Monday, December 16, 2013

The Cold Spot, or Pneumonia Gulch

 My front yard gets no direct sun in the winter.  I'm around 100 feet in elevation above downtown Quincy on a North-facing slope of Claremont Ridge.  I've only been here 7 years, and stories of sledding adventures and other neighborhood customs keep trickling into my awareness.  Actually, several sub-neighborhoods within a few hundred yards of my house claim the title Pneumonia Gulch, so I'm not sure any of these are recognized by the USGS.  All I know is that in the summer we're blessed by cooler temperatures than the open land in the middle of American Valley, and in the winter we have to look for the assets in order not to be discouraged bny the cold and the darkness.  Having grown up in New England, I find that rather easy.  Frost is the morning show.  The top photo is a growth on top of one of our fence posts.
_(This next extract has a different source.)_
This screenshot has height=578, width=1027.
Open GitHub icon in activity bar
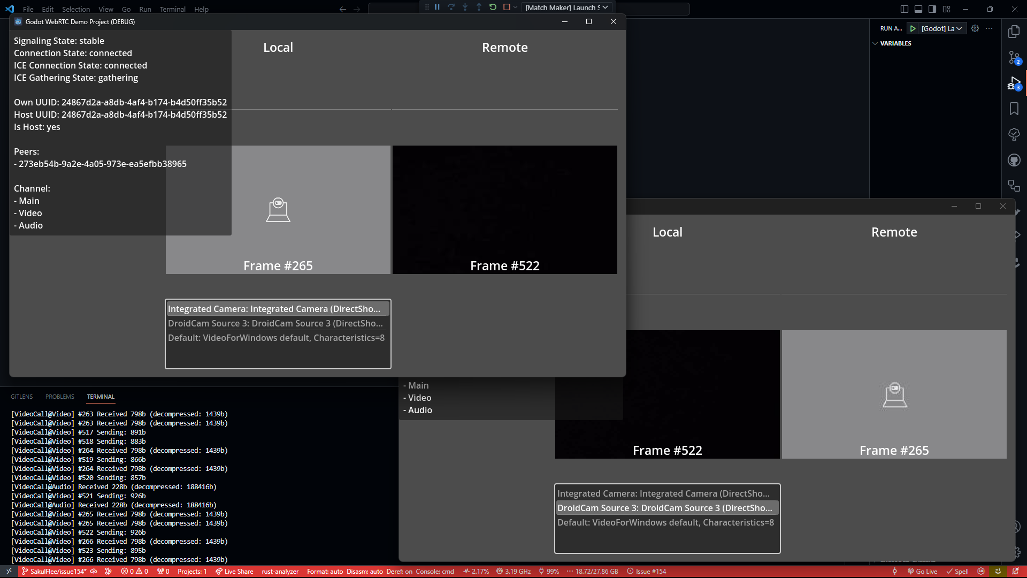[x=1014, y=160]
 Here's a view of a wall of our garage.  I love how Jack Frost seems to recognize wood grain and play with it as a substrate.
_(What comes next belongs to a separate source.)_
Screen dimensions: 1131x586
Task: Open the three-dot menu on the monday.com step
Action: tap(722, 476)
 Knotholes are a very special substrate.  They have unique properties when burning in our wood stove as well as their role as a substrate for frost.  Some of the large knots in our Douglas-fir and Ponderosa Pine rounds may be hard to split and stack neatly, but being of a harder wood, they generally burn like oak, providing more calories of heat than the firewood vendor intended.
 Knot holes are every bit as interesting as the knots were when there. 
 Notice how the frost likes to gather along the harder grain, the denser wood laid down between seasons of rapid growth, the part of the pine that behaves more like oak, even if on a microscopic level.
I have seen more exciting displays of frost on the top of Mt. Washington in New Hampshire which used to be billed as the coldest place on the surface of the Earth.  Also, the site of the fastest wind recorded on the surface of Earth.  Both titles have been yielded to Siberia and Antarctica.  And, the Great Stone Face is gone, too.  Anyway, I don't get to the top of Mt. Washington in winter any more, and the show of frost in my Cold Spot suffices to stir the memories as well as make the present more exciting.